What I Wish I Had Known About Life With Lupus

• Lupus is not something you can adjust to overnight! It may take a lifetime to fully adjust to the changes in your body, your energy level and your fatigue.
• You may develop depression as you start to really accept that the change in your life is real.
• It is OK for you to feel the way you feel!
• Seeing a counselor might help.
• Canceling plans will likely become a new norm. It is just part of being chronically ill.
• Many people in your life won’t understand why plans are so often cancelled.
• How you feel can change at the drop of a hat. Even if you wake up feeling great, it doesn’t guarantee you will feel that way all day.
• Not all rheumatologist’s (or other doctors ) know a lot about lupus, or the best ways to treat it. If they do know about lupus, they may not know the newest meds or what’s really best for each individual patient.
• It is OK to take time for you! No matter what others say, it’s OK to take time to focus on you.
• You may have to educate doctors, nurses and other providers on lupus.
• Most people won’t understand what is happening to me, and no one will stand up for me like I will. I must advocate for myself at all times! (As do each of you reading this!)
• I need to learn to give myself some grace.
• If I go to the doctor or the ER with a pain-related issue, it is highly likely I will be treated like a drug seeker! No matter if I am or not.
• Many friends and some family will turn their backs on me and simply walk away. They won’t understand the changes or just simply can’t handle it.
• Pain will become something I will deal with on a daily basis! Not only from lupus and fibromyalgia, but also from interstitial cystitis and endometriosis!
• The fatigue that lupus brings is real. It’s not like any fatigue I have felt before. It can honestly be totally debilitating.
• Living with lupus or any chronic illness is costly, even with insurance.
• Every Jane and Karen will tell me I need to try everything from exercise to oils to a diet change to “cure” my lupus. Even though those things will not cure me.
• Keeping a full time job and keeping up with other duties may become difficult.
• You will likely become inundated with dumb questions based on my condition(s). People may mean well, but their delivery could definitely be worked on.
• After I get diagnosed with lupus many other diagnoses will likely follow. I had no idea that once lupus came into my life that he would then invite all of his unwanted friends.
• No matter how lonely and misunderstood I feel, there are tons of groups available with people who understand my feelings. And I am never alone.

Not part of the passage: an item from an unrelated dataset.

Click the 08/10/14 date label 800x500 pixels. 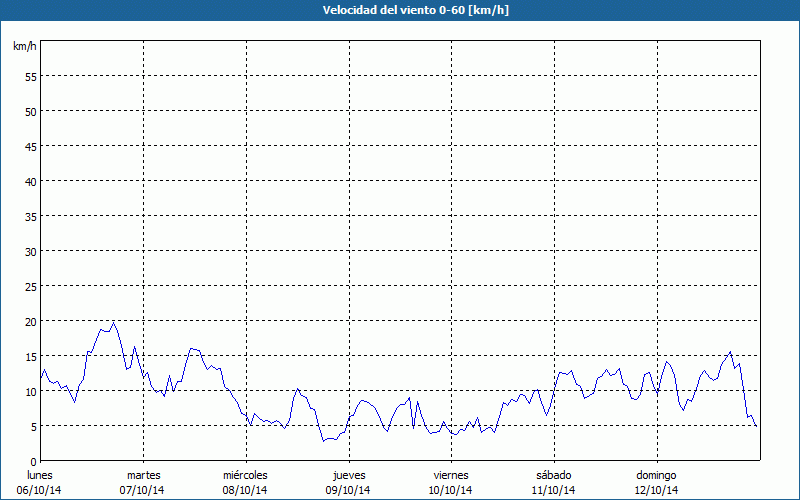click(x=245, y=490)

I know many of you can relate to all of this. I have learned so many things since being diagnosed. Honestly, I thought I had a good grip on what would come after the diagnosis. And what my life would look like. I felt that my years of working as a nurse and my education had prepared me. But I was very wrong. What I knew was basic and did not prepare me for what was to come.

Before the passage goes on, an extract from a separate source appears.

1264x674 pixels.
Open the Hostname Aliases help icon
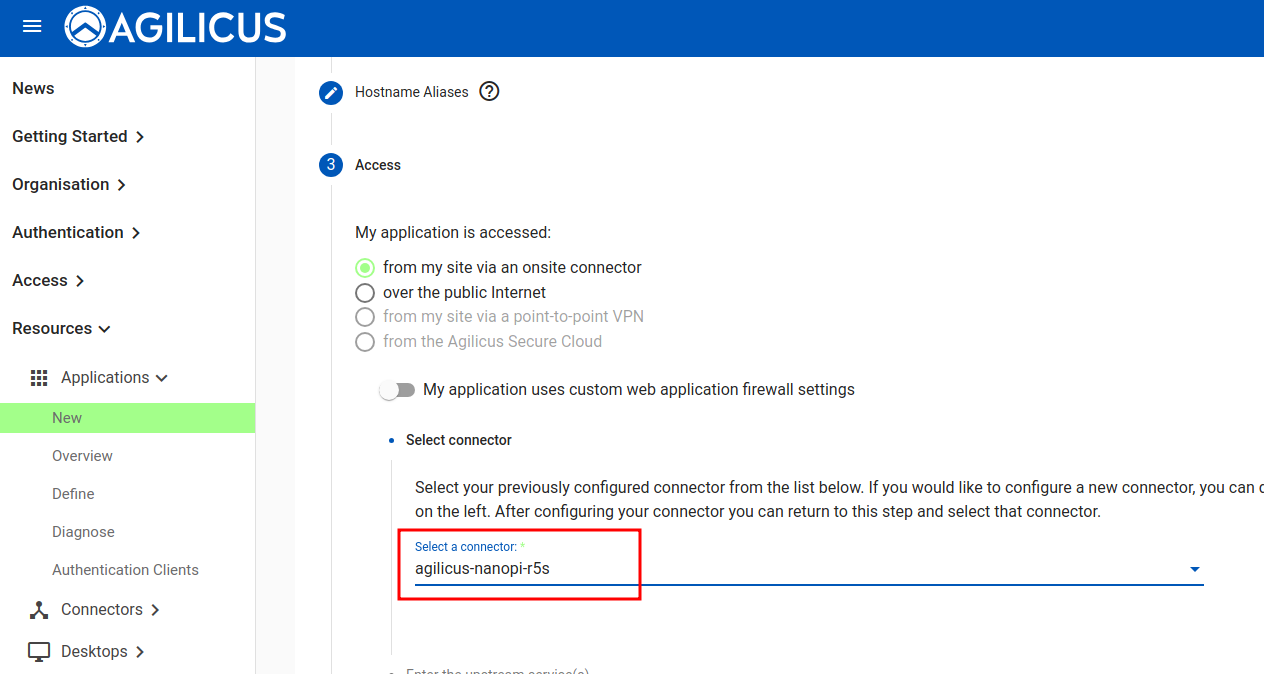(489, 91)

I hope you enjoyed reading this and it made you think about all the things you have to deal with. Please feel free to share this with friends, family or others who struggle with chronic illness.

I would love to know what you wish someone had told you. So please leave that in the comments.

I want each of you to remember you are never alone in your journey! There are always many of us out there willing to help and talk you through any struggle!

**This list was formed from poll results from a questionnaire in an autoimmune support group, along with my own thoughts and experiences.